* Task brief *
Pull out the stretch from "Life sciences startups" through "attractive to investors." in the article below on life sciences startups launching during the recession, and copy it word for word.

* Document section *
Walter Ogier, new CEO of Acetylon Pharmaceuticals, said he wasn’t worried about jumping to a startup last fall, just weeks after Wall Street’s meltdown.

Friday, August 14, 2009

Life sciences startups launching despite recession

By Julie M. Donnelly

A handful of local life sciences companies have sprung to life over the past several months, in spite of a venture capital landscape that has sometimes looked windswept and barren.

“The pace of deals is slower, but investors still have to put their money somewhere,” said Harry Glorikian, managing partner at Scientia Advisors LLC in Cambridge. Glorikian said firms have been creative in rounding up funds.

Companies that have successfully launched in this environment have powerful allies and a frugal mindset. Several are going after a platform that could target several diseases. Analysts say this approach gives the company several shots at profitability, making them more attractive to investors.

When Walter Ogier decided to join the nascent Acetylon Pharmaceuticals Inc. just weeks after the Wall Street meltdown, he wasn’t nervous. Now the CEO for the Cambridge firm, Ogier said that last fall, the company’s founders hoped to assemble a group of private investors, rather than chase — suddenly scarce — venture money. Last week, the company announced its official launch with $7.25 million from private investors, including a board member and The Kraft Group, run by Patriots owner Robert Kraft. “That group of investors came together quickly enough to close the round at the size we wanted without inviting venture capital,” Ogier said.

* Data extract *

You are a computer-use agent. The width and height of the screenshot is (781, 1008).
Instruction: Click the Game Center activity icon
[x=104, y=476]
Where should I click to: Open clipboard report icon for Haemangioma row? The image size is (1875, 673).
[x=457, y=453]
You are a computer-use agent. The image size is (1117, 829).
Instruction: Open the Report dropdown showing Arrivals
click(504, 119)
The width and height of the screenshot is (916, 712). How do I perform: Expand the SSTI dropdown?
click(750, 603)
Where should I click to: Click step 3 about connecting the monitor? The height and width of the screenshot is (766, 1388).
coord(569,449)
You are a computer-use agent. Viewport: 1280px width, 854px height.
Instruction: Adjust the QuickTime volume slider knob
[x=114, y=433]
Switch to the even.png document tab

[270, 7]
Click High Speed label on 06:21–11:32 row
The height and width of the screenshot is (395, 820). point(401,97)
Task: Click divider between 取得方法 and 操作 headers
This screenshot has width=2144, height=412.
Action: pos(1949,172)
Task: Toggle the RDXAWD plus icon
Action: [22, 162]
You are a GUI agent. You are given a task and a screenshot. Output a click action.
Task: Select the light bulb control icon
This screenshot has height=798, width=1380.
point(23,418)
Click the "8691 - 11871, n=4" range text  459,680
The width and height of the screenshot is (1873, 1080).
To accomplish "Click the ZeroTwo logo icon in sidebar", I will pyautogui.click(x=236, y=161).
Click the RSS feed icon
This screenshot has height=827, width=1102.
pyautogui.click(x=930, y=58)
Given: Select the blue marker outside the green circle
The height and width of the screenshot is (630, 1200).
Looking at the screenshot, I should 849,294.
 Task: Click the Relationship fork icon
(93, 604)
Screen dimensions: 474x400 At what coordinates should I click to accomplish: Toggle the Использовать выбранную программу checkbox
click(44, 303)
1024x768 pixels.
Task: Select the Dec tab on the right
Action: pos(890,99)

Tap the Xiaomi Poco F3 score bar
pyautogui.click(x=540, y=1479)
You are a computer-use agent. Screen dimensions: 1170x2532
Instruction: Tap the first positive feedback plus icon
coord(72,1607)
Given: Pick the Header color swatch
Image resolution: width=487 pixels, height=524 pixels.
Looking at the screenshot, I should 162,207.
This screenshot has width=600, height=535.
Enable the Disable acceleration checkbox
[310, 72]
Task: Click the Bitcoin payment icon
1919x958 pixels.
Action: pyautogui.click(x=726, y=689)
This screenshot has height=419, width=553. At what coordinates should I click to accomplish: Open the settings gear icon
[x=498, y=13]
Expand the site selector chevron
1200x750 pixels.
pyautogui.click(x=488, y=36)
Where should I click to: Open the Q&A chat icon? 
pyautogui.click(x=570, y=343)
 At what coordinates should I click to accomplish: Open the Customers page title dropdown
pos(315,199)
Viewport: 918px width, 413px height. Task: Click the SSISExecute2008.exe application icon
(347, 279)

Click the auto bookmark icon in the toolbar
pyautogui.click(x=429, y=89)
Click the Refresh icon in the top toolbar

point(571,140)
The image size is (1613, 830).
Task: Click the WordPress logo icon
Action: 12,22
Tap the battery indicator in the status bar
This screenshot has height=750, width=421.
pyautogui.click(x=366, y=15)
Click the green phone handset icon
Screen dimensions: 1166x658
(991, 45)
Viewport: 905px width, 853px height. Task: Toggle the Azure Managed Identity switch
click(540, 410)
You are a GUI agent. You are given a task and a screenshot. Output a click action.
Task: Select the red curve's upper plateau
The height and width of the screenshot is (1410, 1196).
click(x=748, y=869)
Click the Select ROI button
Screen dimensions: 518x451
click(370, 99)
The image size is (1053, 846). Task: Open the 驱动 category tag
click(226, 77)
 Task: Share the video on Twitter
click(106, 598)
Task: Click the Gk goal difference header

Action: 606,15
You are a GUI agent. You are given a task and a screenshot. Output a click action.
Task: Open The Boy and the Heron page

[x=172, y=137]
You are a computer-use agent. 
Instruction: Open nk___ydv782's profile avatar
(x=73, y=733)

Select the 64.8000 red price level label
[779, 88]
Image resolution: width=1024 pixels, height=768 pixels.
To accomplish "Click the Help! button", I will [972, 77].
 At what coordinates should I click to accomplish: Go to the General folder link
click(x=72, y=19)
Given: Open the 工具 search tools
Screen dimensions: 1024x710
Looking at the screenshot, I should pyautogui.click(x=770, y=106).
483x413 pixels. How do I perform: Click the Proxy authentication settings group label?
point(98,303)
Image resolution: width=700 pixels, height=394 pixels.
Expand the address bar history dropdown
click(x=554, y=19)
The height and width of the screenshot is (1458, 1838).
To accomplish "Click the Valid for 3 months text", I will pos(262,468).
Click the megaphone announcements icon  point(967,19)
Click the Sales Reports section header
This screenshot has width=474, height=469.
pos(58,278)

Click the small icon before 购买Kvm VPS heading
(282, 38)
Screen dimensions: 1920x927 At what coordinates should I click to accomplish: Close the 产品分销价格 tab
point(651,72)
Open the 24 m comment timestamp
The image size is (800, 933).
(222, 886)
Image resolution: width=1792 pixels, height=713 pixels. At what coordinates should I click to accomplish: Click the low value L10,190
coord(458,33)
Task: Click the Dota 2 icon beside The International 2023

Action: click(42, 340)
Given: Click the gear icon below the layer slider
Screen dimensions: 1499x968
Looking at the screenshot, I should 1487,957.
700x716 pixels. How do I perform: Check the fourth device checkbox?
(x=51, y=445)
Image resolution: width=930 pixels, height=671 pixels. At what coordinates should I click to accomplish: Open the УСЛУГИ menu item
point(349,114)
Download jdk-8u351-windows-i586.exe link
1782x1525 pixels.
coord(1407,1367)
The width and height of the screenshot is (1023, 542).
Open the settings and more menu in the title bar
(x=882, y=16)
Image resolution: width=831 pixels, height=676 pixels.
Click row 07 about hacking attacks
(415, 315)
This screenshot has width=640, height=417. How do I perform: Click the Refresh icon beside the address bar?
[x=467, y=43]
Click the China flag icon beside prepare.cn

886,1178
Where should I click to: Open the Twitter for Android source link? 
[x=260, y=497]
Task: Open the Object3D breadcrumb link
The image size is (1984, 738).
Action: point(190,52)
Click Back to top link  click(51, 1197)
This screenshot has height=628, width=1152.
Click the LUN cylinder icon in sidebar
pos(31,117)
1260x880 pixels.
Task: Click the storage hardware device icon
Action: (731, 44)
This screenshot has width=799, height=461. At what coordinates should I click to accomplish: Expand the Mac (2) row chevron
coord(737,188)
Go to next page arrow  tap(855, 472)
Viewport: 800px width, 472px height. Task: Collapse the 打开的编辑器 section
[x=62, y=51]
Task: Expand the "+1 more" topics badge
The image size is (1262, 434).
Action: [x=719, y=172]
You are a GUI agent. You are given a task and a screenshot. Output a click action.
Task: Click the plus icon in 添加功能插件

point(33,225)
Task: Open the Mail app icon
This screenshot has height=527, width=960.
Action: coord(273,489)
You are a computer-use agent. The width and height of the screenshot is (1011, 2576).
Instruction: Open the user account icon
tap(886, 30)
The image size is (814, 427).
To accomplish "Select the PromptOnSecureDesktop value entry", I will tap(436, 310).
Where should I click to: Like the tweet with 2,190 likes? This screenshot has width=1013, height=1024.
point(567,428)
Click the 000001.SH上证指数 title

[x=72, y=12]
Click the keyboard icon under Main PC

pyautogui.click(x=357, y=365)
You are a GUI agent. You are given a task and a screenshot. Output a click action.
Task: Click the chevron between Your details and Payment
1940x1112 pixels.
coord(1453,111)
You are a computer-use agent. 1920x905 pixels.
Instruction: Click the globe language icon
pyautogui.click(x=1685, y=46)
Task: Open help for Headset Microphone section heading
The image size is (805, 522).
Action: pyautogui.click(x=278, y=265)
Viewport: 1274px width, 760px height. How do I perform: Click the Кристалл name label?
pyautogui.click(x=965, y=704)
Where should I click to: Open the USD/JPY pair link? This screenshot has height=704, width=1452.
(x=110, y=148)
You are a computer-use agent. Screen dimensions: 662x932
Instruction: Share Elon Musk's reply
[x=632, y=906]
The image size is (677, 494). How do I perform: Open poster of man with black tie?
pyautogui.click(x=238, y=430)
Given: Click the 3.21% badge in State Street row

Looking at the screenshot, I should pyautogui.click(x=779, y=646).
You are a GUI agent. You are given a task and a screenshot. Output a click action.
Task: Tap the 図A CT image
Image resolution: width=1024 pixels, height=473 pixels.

* Answer section *
Life sciences startups launching despite recession

By Julie M. Donnelly

A handful of local life sciences companies have sprung to life over the past several months, in spite of a venture capital landscape that has sometimes looked windswept and barren.

“The pace of deals is slower, but investors still have to put their money somewhere,” said Harry Glorikian, managing partner at Scientia Advisors LLC in Cambridge. Glorikian said firms have been creative in rounding up funds.

Companies that have successfully launched in this environment have powerful allies and a frugal mindset. Several are going after a platform that could target several diseases. Analysts say this approach gives the company several shots at profitability, making them more attractive to investors.